Recently my team and I met to discuss our plans for 2021. The approach we’ve used the last several years has proven to be successful, in both keeping us on track and ensuring that our work effectively drives the business forward. The difference is that we focus on the desired outcomes, rather than goals, for better performance.

I moved to the outcome-driven approach several years ago. As I consulted with clients across industries, I would see people working hard. But I also saw wasted effort. The waste occurred because team members did not have a clear end-state. Instead, they would create a lot of action through goal setting. The caution is that action does not equal progress.

To help you and your team, I’m sharing the outcome-driven technique I use with my team and clients. When executed well, it can improve performance immediately.

How to implement the Outcome-Driven technique:

  1. Start with the end in mind and describe what it looks like.
    Goal setting is valuable. It measures action well–but it assumes that if X happens, then Y will occur. For example, if you take a project management class, then you will be a better project manager. You can see how this plays out over the year. The person enrolls in and takes the project management course, and then checks the box. Goal completed.But why take the course? What development was to be mastered? Was it a new skill, more experience, greater knowledge, or a behavioral change? What if the intent was this instead: “By the end of June, I need you to be leading x kind of project without me needing to be involved in its daily operations”? This helps better establish what success would look like for the individual. This approach defines the end state and the why we are seeking in their development. In doing so, it changes the conversation from “attend a course” (where it assumes I know the solution) to “how do we help you achieve that?” (which engages the person to define potential solutions). Multiple options or actions can be part of the plan, versus the one option assumed in the if/then approach.
  2. After the end is established, discuss options to achieve it.
    This step is a key difference from most performance reviews, because instead of the leader defining the action (if…then…), it places accountability on the individual to think about what and where they need development to “get there.” Is it a course? Is it shadowing another person? Is it a confidence challenge?
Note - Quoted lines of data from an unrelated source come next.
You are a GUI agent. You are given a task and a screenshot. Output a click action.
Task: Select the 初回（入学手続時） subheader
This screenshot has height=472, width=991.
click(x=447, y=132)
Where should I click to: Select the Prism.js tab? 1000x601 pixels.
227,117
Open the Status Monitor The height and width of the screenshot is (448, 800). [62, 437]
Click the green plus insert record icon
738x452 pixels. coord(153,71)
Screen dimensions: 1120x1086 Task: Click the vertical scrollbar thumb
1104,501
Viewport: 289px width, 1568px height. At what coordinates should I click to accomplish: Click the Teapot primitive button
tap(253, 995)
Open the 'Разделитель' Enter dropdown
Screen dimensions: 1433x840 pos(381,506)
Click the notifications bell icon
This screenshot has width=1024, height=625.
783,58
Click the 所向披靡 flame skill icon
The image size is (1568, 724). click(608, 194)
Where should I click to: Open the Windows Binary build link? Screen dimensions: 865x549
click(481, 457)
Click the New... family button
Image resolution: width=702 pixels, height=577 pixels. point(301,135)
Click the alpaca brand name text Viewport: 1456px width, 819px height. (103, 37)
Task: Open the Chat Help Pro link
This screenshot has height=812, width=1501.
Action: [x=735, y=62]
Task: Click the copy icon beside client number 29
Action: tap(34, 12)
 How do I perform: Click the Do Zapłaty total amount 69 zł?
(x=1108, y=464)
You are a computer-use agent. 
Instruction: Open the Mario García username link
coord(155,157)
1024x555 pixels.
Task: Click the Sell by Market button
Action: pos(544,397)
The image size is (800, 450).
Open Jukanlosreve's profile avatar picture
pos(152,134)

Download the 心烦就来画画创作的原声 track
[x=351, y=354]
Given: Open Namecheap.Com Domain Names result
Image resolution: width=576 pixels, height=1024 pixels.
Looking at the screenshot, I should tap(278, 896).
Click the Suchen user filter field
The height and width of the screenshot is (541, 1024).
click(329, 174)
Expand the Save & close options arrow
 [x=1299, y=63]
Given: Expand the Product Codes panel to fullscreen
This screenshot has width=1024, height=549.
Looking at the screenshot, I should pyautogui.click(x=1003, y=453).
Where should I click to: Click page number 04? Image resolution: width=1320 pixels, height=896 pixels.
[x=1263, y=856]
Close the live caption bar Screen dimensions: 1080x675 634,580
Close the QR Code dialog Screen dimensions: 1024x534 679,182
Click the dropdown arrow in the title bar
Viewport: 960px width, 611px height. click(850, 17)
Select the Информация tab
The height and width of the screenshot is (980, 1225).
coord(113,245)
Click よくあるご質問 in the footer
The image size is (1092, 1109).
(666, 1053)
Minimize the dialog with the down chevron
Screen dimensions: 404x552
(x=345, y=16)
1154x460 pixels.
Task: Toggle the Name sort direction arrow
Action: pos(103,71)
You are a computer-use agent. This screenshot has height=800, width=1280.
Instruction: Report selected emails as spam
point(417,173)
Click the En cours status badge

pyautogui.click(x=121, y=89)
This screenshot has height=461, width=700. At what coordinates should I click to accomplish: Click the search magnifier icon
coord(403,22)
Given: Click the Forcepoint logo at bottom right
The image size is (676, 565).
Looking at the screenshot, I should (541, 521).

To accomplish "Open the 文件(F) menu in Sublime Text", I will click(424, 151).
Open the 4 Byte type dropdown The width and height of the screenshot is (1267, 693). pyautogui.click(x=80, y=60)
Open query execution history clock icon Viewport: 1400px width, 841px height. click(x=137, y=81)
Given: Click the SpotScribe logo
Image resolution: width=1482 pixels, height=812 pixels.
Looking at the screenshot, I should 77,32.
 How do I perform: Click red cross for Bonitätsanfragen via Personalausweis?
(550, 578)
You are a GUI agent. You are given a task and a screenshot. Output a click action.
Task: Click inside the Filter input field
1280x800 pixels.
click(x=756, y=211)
By approaching the performance through establishing what the end state looks like, the review shifts into a coaching discussion where root causes and options are defined and refined, creating a better plan for the person to pursue.
  3. Establish goals to measure progress toward the end state.
    This is when goals become useful. They establish points along the way to check progress toward the agreed-upon outcome. Think of them as milestones, or “checkpoints” throughout the year to see how the person is doing. If a goal is met, then we should reflect to see if it helped move toward the end state. If it did not, then an additional action or goal may be needed. In the example above, if the person did complete the project management course, but they are not ready to lead the project without your involvement, then why? Did the course not address their development need? Is there still something else needed to get them ready to lead? This enables the leader to serve as the coach throughout the year, leveraging their experience to help the individual attain their potential and achieve the outcome.

The shift from goal-leading to outcome-driven performance development is profound. It is not easy or fast on the front-end. It requires more conversation and coaching. But in the long run, by engaging the team members in their development, the quality and value of their performance will improve substantially.